A few months ago, the well-known New Zealand businessman, raconteur and boxing pundit, Bob Jones, was ejected from an Air New Zealand flight on the grounds that he refused to respond to a stewardess who wanted to know whether he was familiar with the operation of an emergency exit next to which he was sitting. Bob used to be best known for his brief political foray in the mid-1980s when he formed The New Zealand Party with the express intention of unseating the then prime minister, Rob Muldoon, whose politics and style of rule had come to more closely resemble that of Josef Stalin rather than the head of government in a Westminster democracy. Bob and his fledgling party attracted around 12% of the votes in the 1984 election, enough to unseat Muldoon and his cronies and to usher in the neo-liberal Labour Party that slashed taxes, sold off state assets, closed down unnecessary government agencies and led a most remarkable turn-around in New Zealand's economic fortunes from which the country still benefits today. I worked on that campaign with Bob Jones when I was a university student and remember him as always pleasant, courteous and good-humoured.

Bob Jones was in the news again this week because he has responded to his defenestration from that Air New Zealand flight in the best possible way - by buying his own executive jet. Actually, despite reports to the contrary, it is not the first time Bob has had his own executive jet - I recall his public investment company owned one during the height of the sharemarket boom that followed the defeat of the Muldoon regime. But his latest acquisition was a perfectly symbolic raised middle finger to New Zealand's national airline.

I've been reasonably successful financially in my career but not enough (yet) to buy my own executive jet.

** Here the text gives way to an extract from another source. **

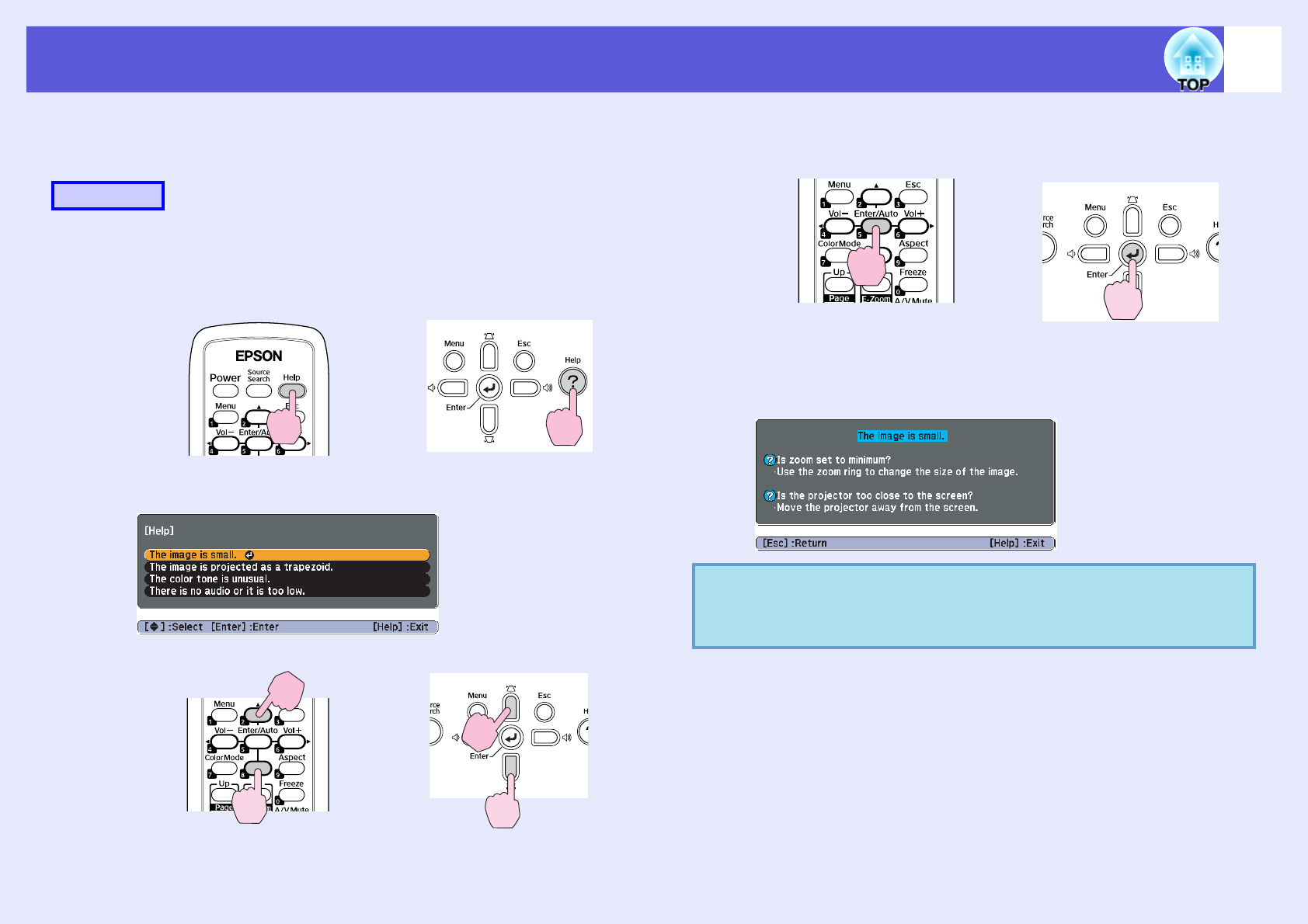
Task: Click the Esc round button beside Help
Action: coord(524,361)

I most definitely would if I could because the treatment of commercial airline passengers all around the world is an absolute disgrace. Bob Jones is right to compare Air New Zealand unfavourably to Soviet-era airlines. As bad as Aeroflot once was (and it's safety record was so bad travel agents used to call it 'Aero-flop' in recognition of the propensity of its aircraft to crash), it at least operated in an era when airlines understood that good customer service didn't include bullying. Today, most airlines and airports treat their customers like cattle and I think it is only a matter of time before their staff resort to electric cattle prods to achieve their aims. Of course, they are aided by government security officials who treat all passengers, no matter how law-abiding, like convicted criminals.

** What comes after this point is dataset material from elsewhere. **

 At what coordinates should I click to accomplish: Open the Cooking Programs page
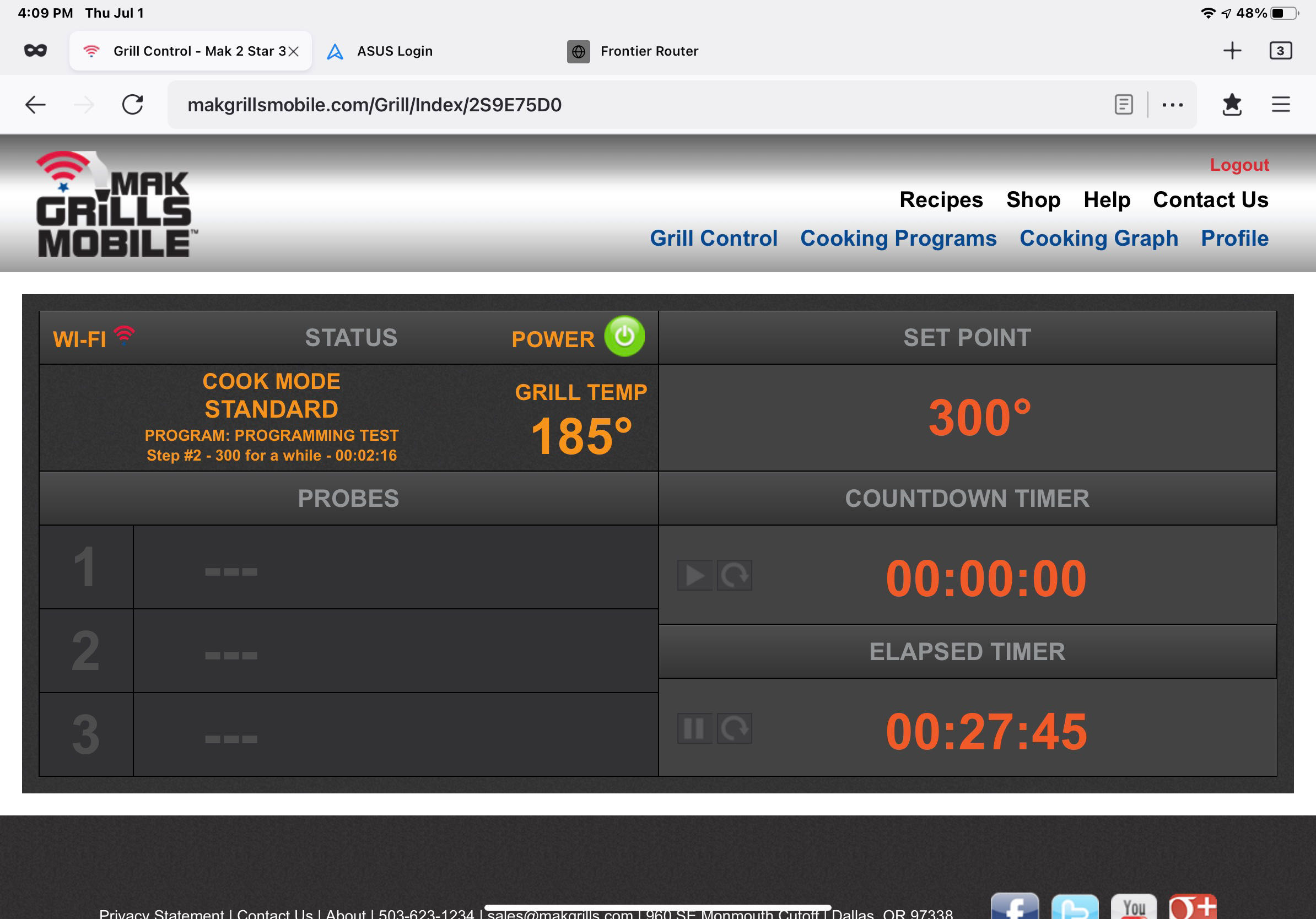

The only aspect of all this with which I disagree with Bob Jones is that Air New Zealand is especially bad. Actually, all airlines in this part of the world are far ahead of those in the United States as anyone who has recently flown domestically there will tell you. Not only are U.S. airport security procedures far more intrusive (and literally bodily-intrusive in many cases) than ours, they have enormous structural issues due to the hub-and-spoke nature of their transit routes, a practice of always overbooking flights (which is frankly fraudulent) and a national psych that is anti-service - all of which results in an industry that regards passengers as something less valuable than insentient freight.

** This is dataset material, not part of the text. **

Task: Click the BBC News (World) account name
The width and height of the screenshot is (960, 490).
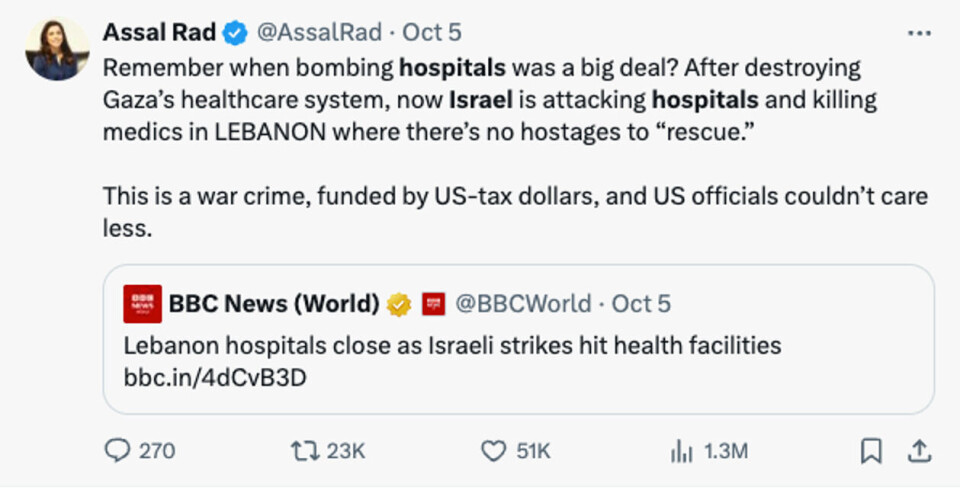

The only area in which Air New Zealand is worse than U.S. airlines is in its appalling, infantile safety videos (see example here). I guess they are supposed to be amusing but I find such videos only to be insulting and cringe-inducing, especially after the twentieth viewing. If they have to turn safety videos into childrens' fantasy tales in order to get people to watch them, what chance is there that anyone will have the maturity and presence of mind to actually follow the instructions during an emergency? It is all just part of the general infantilisation of Western culture that seems to be done to excess in this country.

Hmmm, I wonder how much that new jet costs?